Reproduce, word for word, the portion of the passage on anchoring that runs from "Παν μέτρον άριστον." up to and including "provide an estimate?".

__TEXT PASSAGE__.
□ □ □
Anchor What

Froth at the top, dregs at bottom, but the middle excellent. -Voltaire, anticipating the high-low anchor gambit

Παν μέτρον άριστον. Cleobolos of Lindos, anticipating Voltaire

How many inhabitants did Angkor Wat have at its peak? Few have any idea. Some have heard that Angkor Wat is a famous archeological site in Cambodia, and some have visited it. These glimmers of recognition don’t help much when trying to estimate its erstwhile population size. Presumably, Angkor Wat was large half a millennium ago, but what does this mean numerically? Surely, the population was greater than zero, but what is the minimum number that we can agree is definitely too large? Might it be 1 million?

Wikipedia, hopefully relying on credible sources, says that the population of Angkor Wat may have been around 1 million at some point. For my part, I would have made a lower guess. Why would one even want to make a guess when the uncertainty is so great, and what cues can one rely on when pressed to provide an estimate?

Of the judgmental heuristics, Tversky & Kahneman (e.g., 1974) introduced to psychology, anchoring occupies a special place (Krueger, 2010). An anchor is an estimate that is provided to the judge with full knowledge that this particular number is wrong. Having confirmed that this number cannot be correct, the judge proceeds to make an estimate she thinks has a chance of being right. The critical finding is that these estimates are correlated with the very anchors the judges have agreed to ignore. In the typical study, some judges receive a high anchor, while others receive a low anchor. The typical result is that the average estimates made by the former are higher than the average estimates made by the latter; hence the correlation.

In Kahneman’s (2011) heuristic-and-biases approach to judgment, the central psychological claim is that people attend to the focal stimulus, that is, the stimulus that happens to be right in front of them. They consider peripheral stimuli, samples and distributions, or counterfactual stimuli only with great effort. The focal stimulus engages the lazy but efficient intuitive system, whereas everything else must be ground out with diligence and toil. An anchor is a bad focal stimulus par excellence because the very people who use it agree that they should not, and perhaps remain unaware that they have. Of course, focal stimuli can be excellent cues in judgment, that is, when they happen to represent the quantity to be estimated. Tversky & Kahneman showed that anchors can bias judgment, not that they always do. Their analysis is only concerned with the difference between the mean judgment given a high anchor and the mean judgment given a low anchor. Any inference about accuracy is indirect. If these means differ, at least one of them must be incorrect (Furnham & Boo (2011).
□ □ □
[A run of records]
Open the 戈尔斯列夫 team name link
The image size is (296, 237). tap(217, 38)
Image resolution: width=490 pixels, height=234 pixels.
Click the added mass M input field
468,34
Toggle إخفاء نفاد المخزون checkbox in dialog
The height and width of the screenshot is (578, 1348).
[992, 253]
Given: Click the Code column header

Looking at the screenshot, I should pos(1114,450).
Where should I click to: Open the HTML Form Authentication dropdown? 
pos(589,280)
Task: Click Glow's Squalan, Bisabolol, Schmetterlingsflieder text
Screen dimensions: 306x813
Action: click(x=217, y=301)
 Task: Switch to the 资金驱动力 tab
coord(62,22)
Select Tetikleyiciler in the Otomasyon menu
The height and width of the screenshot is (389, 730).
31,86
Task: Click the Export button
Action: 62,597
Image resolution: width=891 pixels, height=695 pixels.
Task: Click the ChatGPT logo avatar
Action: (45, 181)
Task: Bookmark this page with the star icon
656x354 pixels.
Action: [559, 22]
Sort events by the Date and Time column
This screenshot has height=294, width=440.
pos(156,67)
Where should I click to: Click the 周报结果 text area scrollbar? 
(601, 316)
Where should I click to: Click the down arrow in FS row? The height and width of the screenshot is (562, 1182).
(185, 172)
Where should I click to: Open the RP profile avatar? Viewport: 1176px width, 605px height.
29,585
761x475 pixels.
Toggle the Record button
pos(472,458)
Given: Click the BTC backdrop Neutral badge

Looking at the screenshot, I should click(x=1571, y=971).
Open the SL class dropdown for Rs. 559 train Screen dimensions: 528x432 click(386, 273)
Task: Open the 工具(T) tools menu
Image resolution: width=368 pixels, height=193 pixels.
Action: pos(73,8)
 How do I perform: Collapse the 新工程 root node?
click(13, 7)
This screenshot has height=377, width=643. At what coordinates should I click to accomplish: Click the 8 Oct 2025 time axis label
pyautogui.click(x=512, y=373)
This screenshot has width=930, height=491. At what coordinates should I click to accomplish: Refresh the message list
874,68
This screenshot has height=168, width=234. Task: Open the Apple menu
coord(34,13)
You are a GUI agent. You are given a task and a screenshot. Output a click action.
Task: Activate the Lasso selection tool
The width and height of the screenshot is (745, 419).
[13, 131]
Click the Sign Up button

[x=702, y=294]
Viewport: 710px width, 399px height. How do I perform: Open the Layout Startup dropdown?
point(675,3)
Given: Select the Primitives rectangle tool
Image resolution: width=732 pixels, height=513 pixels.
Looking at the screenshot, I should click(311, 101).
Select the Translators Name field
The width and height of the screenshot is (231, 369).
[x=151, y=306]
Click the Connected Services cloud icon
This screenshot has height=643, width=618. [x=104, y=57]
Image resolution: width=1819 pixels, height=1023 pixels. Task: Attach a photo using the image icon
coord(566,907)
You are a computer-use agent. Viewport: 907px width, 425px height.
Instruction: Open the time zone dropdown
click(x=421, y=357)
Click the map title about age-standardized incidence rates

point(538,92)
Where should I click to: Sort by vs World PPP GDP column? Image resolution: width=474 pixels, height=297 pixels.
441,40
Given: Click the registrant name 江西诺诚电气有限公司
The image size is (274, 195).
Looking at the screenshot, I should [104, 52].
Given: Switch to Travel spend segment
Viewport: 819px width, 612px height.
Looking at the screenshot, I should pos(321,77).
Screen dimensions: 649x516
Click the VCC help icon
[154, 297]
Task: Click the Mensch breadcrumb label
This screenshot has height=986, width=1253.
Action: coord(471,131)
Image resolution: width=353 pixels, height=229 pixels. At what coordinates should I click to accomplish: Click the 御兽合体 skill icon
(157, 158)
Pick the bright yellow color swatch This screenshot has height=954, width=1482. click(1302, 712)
□ □ □
__ANSWER FOR THE TASK__.
Παν μέτρον άριστον. Cleobolos of Lindos, anticipating Voltaire

How many inhabitants did Angkor Wat have at its peak? Few have any idea. Some have heard that Angkor Wat is a famous archeological site in Cambodia, and some have visited it. These glimmers of recognition don’t help much when trying to estimate its erstwhile population size. Presumably, Angkor Wat was large half a millennium ago, but what does this mean numerically? Surely, the population was greater than zero, but what is the minimum number that we can agree is definitely too large? Might it be 1 million?

Wikipedia, hopefully relying on credible sources, says that the population of Angkor Wat may have been around 1 million at some point. For my part, I would have made a lower guess. Why would one even want to make a guess when the uncertainty is so great, and what cues can one rely on when pressed to provide an estimate?